Instructions for the task.
So that the copy matches the original, write out every entry exactly.
[Raw data — start]
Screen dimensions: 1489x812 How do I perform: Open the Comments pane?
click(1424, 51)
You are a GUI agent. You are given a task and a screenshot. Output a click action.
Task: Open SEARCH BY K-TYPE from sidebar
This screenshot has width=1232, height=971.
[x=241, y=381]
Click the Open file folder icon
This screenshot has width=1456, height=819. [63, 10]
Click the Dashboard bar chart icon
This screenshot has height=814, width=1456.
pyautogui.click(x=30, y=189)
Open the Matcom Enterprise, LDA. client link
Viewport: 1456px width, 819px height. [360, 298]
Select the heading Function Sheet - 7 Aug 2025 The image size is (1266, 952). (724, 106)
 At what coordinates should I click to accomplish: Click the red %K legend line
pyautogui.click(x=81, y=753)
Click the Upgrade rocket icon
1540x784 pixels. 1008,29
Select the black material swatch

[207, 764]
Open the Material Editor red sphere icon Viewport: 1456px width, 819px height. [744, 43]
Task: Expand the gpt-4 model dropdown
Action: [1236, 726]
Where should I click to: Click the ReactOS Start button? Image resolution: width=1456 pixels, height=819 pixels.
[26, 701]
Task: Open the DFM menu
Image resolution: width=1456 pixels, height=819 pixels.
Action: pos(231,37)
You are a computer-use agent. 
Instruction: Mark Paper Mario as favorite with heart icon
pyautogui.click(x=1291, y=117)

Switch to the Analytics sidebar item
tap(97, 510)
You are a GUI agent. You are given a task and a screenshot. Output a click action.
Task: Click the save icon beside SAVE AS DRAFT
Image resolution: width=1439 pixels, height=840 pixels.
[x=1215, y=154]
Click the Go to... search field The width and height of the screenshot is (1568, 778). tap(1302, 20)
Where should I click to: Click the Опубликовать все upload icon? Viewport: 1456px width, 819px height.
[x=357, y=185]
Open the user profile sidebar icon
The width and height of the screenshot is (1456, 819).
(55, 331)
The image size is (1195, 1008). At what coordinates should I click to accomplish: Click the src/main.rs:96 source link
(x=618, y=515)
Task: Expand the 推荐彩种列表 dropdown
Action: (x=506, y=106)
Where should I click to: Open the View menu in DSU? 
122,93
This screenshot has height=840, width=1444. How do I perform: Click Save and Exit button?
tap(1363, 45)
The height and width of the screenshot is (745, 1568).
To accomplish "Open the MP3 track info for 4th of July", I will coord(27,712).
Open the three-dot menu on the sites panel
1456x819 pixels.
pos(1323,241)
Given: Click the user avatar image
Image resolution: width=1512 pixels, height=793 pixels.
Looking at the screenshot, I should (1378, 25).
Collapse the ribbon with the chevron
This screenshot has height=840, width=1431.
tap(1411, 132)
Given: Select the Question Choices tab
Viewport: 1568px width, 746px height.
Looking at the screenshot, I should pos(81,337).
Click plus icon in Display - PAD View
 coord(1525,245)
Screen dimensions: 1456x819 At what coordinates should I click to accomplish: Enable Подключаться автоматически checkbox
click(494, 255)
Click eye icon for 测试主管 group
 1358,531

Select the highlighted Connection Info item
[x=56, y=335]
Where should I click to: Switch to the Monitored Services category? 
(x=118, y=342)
[Raw data — finish]
Output of the exercise.
Screen dimensions: 1489x812 How do I perform: Open the Comments pane?
click(1424, 51)
You are a GUI agent. You are given a task and a screenshot. Output a click action.
Task: Open SEARCH BY K-TYPE from sidebar
This screenshot has width=1232, height=971.
[x=241, y=381]
Click the Open file folder icon
This screenshot has width=1456, height=819. [63, 10]
Click the Dashboard bar chart icon
This screenshot has height=814, width=1456.
pyautogui.click(x=30, y=189)
Open the Matcom Enterprise, LDA. client link
Viewport: 1456px width, 819px height. [360, 298]
Select the heading Function Sheet - 7 Aug 2025 The image size is (1266, 952). (724, 106)
 At what coordinates should I click to accomplish: Click the red %K legend line
pyautogui.click(x=81, y=753)
Click the Upgrade rocket icon
1540x784 pixels. 1008,29
Select the black material swatch

[207, 764]
Open the Material Editor red sphere icon Viewport: 1456px width, 819px height. [744, 43]
Task: Expand the gpt-4 model dropdown
Action: [1236, 726]
Where should I click to: Click the ReactOS Start button? Image resolution: width=1456 pixels, height=819 pixels.
[26, 701]
Task: Open the DFM menu
Image resolution: width=1456 pixels, height=819 pixels.
Action: pos(231,37)
You are a computer-use agent. 
Instruction: Mark Paper Mario as favorite with heart icon
pyautogui.click(x=1291, y=117)

Switch to the Analytics sidebar item
tap(97, 510)
You are a GUI agent. You are given a task and a screenshot. Output a click action.
Task: Click the save icon beside SAVE AS DRAFT
Image resolution: width=1439 pixels, height=840 pixels.
[x=1215, y=154]
Click the Go to... search field The width and height of the screenshot is (1568, 778). tap(1302, 20)
Where should I click to: Click the Опубликовать все upload icon? Viewport: 1456px width, 819px height.
[x=357, y=185]
Open the user profile sidebar icon
The width and height of the screenshot is (1456, 819).
(55, 331)
The image size is (1195, 1008). At what coordinates should I click to accomplish: Click the src/main.rs:96 source link
(x=618, y=515)
Task: Expand the 推荐彩种列表 dropdown
Action: (x=506, y=106)
Where should I click to: Open the View menu in DSU? 
122,93
This screenshot has height=840, width=1444. How do I perform: Click Save and Exit button?
tap(1363, 45)
The height and width of the screenshot is (745, 1568).
To accomplish "Open the MP3 track info for 4th of July", I will coord(27,712).
Open the three-dot menu on the sites panel
1456x819 pixels.
pos(1323,241)
Given: Click the user avatar image
Image resolution: width=1512 pixels, height=793 pixels.
Looking at the screenshot, I should (1378, 25).
Collapse the ribbon with the chevron
This screenshot has height=840, width=1431.
tap(1411, 132)
Given: Select the Question Choices tab
Viewport: 1568px width, 746px height.
Looking at the screenshot, I should pos(81,337).
Click plus icon in Display - PAD View
 coord(1525,245)
Screen dimensions: 1456x819 At what coordinates should I click to accomplish: Enable Подключаться автоматически checkbox
click(494, 255)
Click eye icon for 测试主管 group
 1358,531

Select the highlighted Connection Info item
[x=56, y=335]
Where should I click to: Switch to the Monitored Services category? 
(x=118, y=342)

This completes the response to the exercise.